No entanto, e tendo em conta as suas vantagens, as políticas de diferentes Estados adoptam, grosso modo, a teoria da liberdade de imprensa como foram de actuação, por ser a que maior consenso reúne na sua aplicação. A posição da UNESCO quanto à liberdade de imprensa como teoria normativa é clara: para que os indivíduos, as comunidades e as nações possam comunicar é preciso que disponham dos meios necessários, e para que haja liberdade de imprensa deve haver jornais, assim como para que os jornalistas exerçam livremente a sua profissão é também necessário que sejam formados profissionais da informação.
A aplicação das teorias normativas da informação em cada sociedade depende não só das medidas legislativas, mas também, e sobretudo, do grau de qualificação dos recursos humanos. Neste aspecto, Angola ainda possui um défice de competência técnica, científica e intelectual na grande maioria dos profissionais da comunicação social. Nota-se também uma insuficiente formação cultural, humanística e filosófica que proporcione bases para a defesa de valores importantes, como são os valores humanos.

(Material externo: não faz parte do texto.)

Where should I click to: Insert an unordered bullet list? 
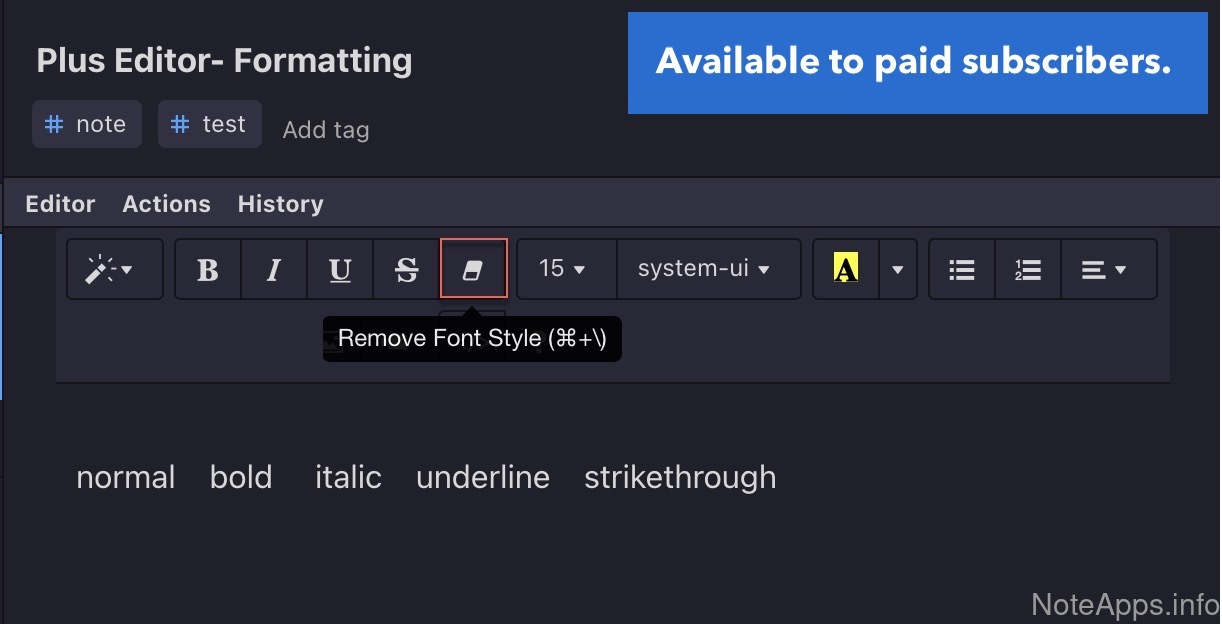point(962,269)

A paz trouxe para Angola uma nova era para a massificação do ensino. Assim considera-se inadiável que se invista na formação do homem angolano em geral e em especial dos jornalistas para a interpretação dos fenómenos sociais. “Informar com exactidão e equidistância”, como fundamentou o professor Aníbal Augusto Alves, “é construir mensagens e não transmitir dados. É situar e interpretar em ordem à interpretação final do leitor”. Tal como diz o historiador, há que se apetrechar com toda a sorte de ferramentas que permitem a percepção e o juízo crítico sobre a realidade observável. Só com essa adequada competência pode o jornalista informar-se para informar, interpretar para tornar possíveis novas interpretações.
Os cientistas sociais demonstraram, sob vários ângulos, que a teoria da liberdade da imprensa deve ser aplicada na totalidade, mas segundo ainda o professor Aníbal Augusto Alves, “nestas como noutras dimensões do sistema social, não há nem deverá haver vias únicas nem estados definitivamente adquiridos. É a construção permanente e perfectível que importa assegurar”.